(641d) On-Line Ftir Measurements for the Pilot-Plant Scale-up of a Borane Reduction Process | AIChE

(641d) On-Line Ftir Measurements for the Pilot-Plant Scale-up of a Borane Reduction Process


Anderson, C. O. - Presenter, Merck & Co., Inc.
Zhou, G. - Presenter, Merck & Co., Inc.
Phenix, B. - Presenter, Merck & Co., Inc.

In laboratory process development for the reduction of an amide carbonyl with borane-THF, headspace FTIR was used to measure the concentration of diborane in the vapor phase and determine the level of safety risk associated with the process. A constant nitrogen sweep was applied through the headspace of the reaction, and the IR spectra of the effluent gas were collected using an FTIR analyzer equipped with an on-line gas cell. The diborane peak at 2530-2480 cm-1 was used to quantify the headspace diborane level. Another major scale-up issue for this reduction was that the off-line LC assay required a time-consuming sample work-up, which would result in long down-times in the pilot plant. To address this issue, on-line liquid-phase FTIR was used to detect the amide and the amine-borane complex (product), and to determine the extent of reaction.

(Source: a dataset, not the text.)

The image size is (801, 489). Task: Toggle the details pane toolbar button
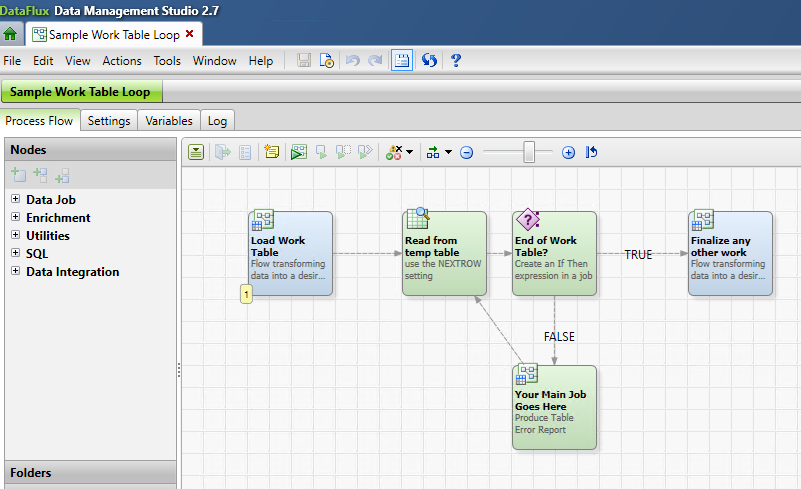click(x=401, y=61)
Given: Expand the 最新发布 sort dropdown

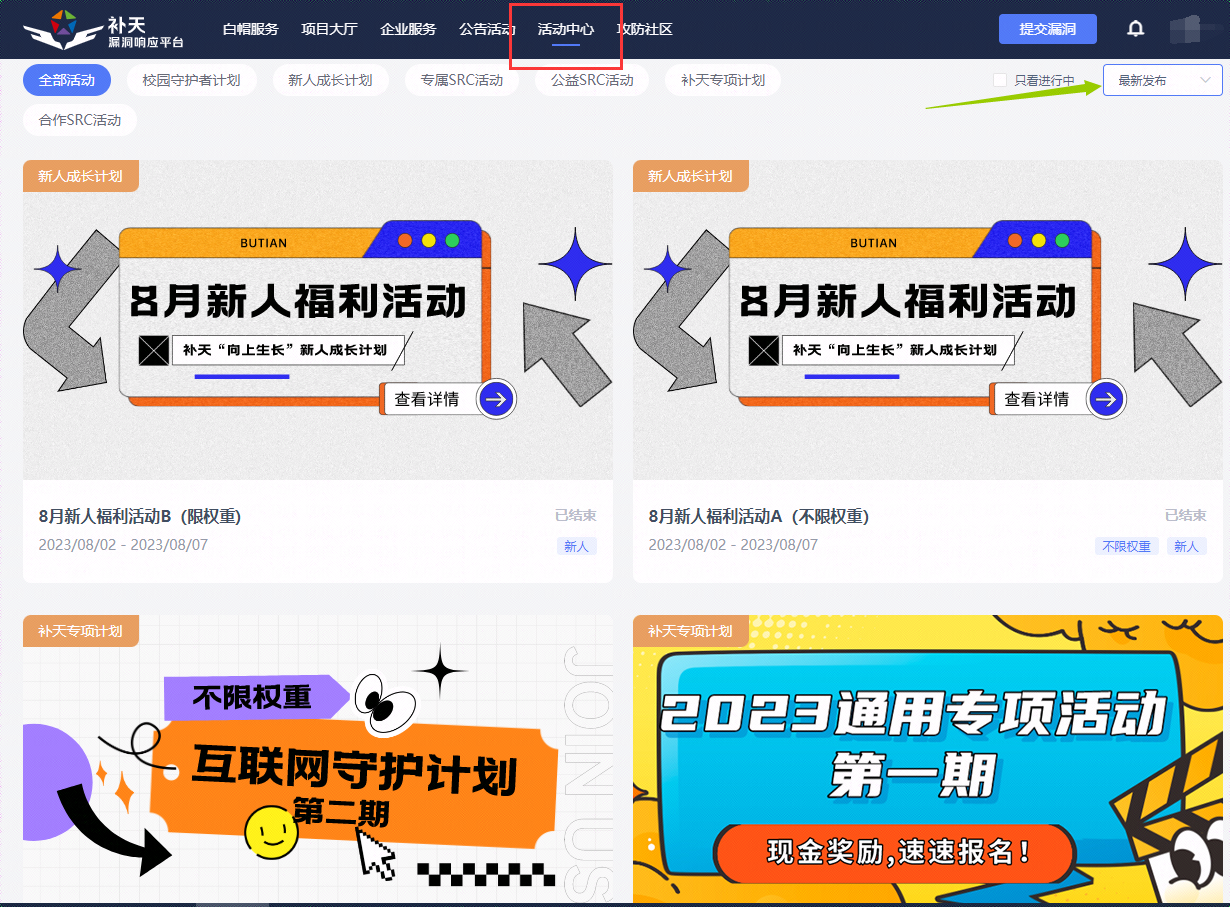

For pilot-plant scale-up, the laboratory results were used to design an optimized process. The optimized maximum pilot-plant diborane level for the reaction is ca. 1800 ppm, well below the lower explosive limit in air (5000 ppm). On the other hand, dummy reactions performed by charging borane-THF in the absence of amide substrate would generate ca. 18,000 ppm diborane at the optimized reaction conditions. Thus, it is important to ensure that the reaction is progressing during the borane-THF charge. The liquid-phase FTIR data show that the substrate is consumed rapidly, forming intermediates that convert to amine product. The data indicate that the reaction is complete after 4 hours, and the endpoint is confirmed by running the LC assay on an acid-treated end-of-reaction sample. Liquid-phase FTIR was used during pilot-plant scale-up of this reduction to ensure that the reaction occurred on the desired timescale, and to determine the reaction endpoint. Lab and pilot-plant results will be presented.